What to work on
Every word of the data below has to be copied faithfully.

** Opening Exercise materials block **

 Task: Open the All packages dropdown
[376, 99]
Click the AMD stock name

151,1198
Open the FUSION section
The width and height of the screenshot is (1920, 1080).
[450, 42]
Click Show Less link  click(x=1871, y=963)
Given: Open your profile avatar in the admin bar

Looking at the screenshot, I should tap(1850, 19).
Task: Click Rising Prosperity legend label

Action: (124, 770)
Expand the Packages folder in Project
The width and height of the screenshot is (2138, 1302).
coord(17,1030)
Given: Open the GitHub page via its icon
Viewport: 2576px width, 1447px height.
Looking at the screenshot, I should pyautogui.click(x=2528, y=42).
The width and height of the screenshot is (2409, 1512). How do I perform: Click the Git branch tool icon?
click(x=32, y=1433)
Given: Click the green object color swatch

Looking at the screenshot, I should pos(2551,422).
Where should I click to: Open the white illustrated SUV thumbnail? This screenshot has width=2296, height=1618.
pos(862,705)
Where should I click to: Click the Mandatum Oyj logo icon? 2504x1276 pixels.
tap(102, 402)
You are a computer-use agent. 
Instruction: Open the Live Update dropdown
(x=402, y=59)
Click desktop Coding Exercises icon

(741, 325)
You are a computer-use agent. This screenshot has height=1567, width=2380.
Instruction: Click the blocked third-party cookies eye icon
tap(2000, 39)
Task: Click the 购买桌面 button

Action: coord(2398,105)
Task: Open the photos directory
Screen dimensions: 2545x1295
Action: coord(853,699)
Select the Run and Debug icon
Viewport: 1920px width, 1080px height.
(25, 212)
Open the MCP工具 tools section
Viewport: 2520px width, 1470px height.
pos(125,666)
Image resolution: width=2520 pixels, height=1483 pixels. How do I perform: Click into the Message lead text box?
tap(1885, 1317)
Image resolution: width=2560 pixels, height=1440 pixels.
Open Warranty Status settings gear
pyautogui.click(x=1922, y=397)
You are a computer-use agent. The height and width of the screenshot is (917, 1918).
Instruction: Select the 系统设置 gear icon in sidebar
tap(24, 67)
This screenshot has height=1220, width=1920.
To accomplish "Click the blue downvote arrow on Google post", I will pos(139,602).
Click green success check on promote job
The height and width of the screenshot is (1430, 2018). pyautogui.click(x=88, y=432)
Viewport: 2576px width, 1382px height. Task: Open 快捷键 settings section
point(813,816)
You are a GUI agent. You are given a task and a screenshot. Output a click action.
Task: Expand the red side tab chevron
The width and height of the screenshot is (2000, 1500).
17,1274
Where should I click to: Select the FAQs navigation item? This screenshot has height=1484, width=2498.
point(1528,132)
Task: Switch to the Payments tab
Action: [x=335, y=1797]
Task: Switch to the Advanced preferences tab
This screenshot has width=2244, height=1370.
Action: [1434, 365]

** Closing Exercise materials block **

Completed task
 Task: Open the All packages dropdown
[376, 99]
Click the AMD stock name

151,1198
Open the FUSION section
The width and height of the screenshot is (1920, 1080).
[450, 42]
Click Show Less link  click(x=1871, y=963)
Given: Open your profile avatar in the admin bar

Looking at the screenshot, I should tap(1850, 19).
Task: Click Rising Prosperity legend label

Action: (124, 770)
Expand the Packages folder in Project
The width and height of the screenshot is (2138, 1302).
coord(17,1030)
Given: Open the GitHub page via its icon
Viewport: 2576px width, 1447px height.
Looking at the screenshot, I should pyautogui.click(x=2528, y=42).
The width and height of the screenshot is (2409, 1512). How do I perform: Click the Git branch tool icon?
click(x=32, y=1433)
Given: Click the green object color swatch

Looking at the screenshot, I should pos(2551,422).
Where should I click to: Open the white illustrated SUV thumbnail? This screenshot has width=2296, height=1618.
pos(862,705)
Where should I click to: Click the Mandatum Oyj logo icon? 2504x1276 pixels.
tap(102, 402)
You are a computer-use agent. 
Instruction: Open the Live Update dropdown
(x=402, y=59)
Click desktop Coding Exercises icon

(741, 325)
You are a computer-use agent. This screenshot has height=1567, width=2380.
Instruction: Click the blocked third-party cookies eye icon
tap(2000, 39)
Task: Click the 购买桌面 button

Action: coord(2398,105)
Task: Open the photos directory
Screen dimensions: 2545x1295
Action: coord(853,699)
Select the Run and Debug icon
Viewport: 1920px width, 1080px height.
(25, 212)
Open the MCP工具 tools section
Viewport: 2520px width, 1470px height.
pos(125,666)
Image resolution: width=2520 pixels, height=1483 pixels. How do I perform: Click into the Message lead text box?
tap(1885, 1317)
Image resolution: width=2560 pixels, height=1440 pixels.
Open Warranty Status settings gear
pyautogui.click(x=1922, y=397)
You are a computer-use agent. The height and width of the screenshot is (917, 1918).
Instruction: Select the 系统设置 gear icon in sidebar
tap(24, 67)
This screenshot has height=1220, width=1920.
To accomplish "Click the blue downvote arrow on Google post", I will pos(139,602).
Click green success check on promote job
The height and width of the screenshot is (1430, 2018). pyautogui.click(x=88, y=432)
Viewport: 2576px width, 1382px height. Task: Open 快捷键 settings section
point(813,816)
You are a GUI agent. You are given a task and a screenshot. Output a click action.
Task: Expand the red side tab chevron
The width and height of the screenshot is (2000, 1500).
17,1274
Where should I click to: Select the FAQs navigation item? This screenshot has height=1484, width=2498.
point(1528,132)
Task: Switch to the Payments tab
Action: [x=335, y=1797]
Task: Switch to the Advanced preferences tab
This screenshot has width=2244, height=1370.
Action: [1434, 365]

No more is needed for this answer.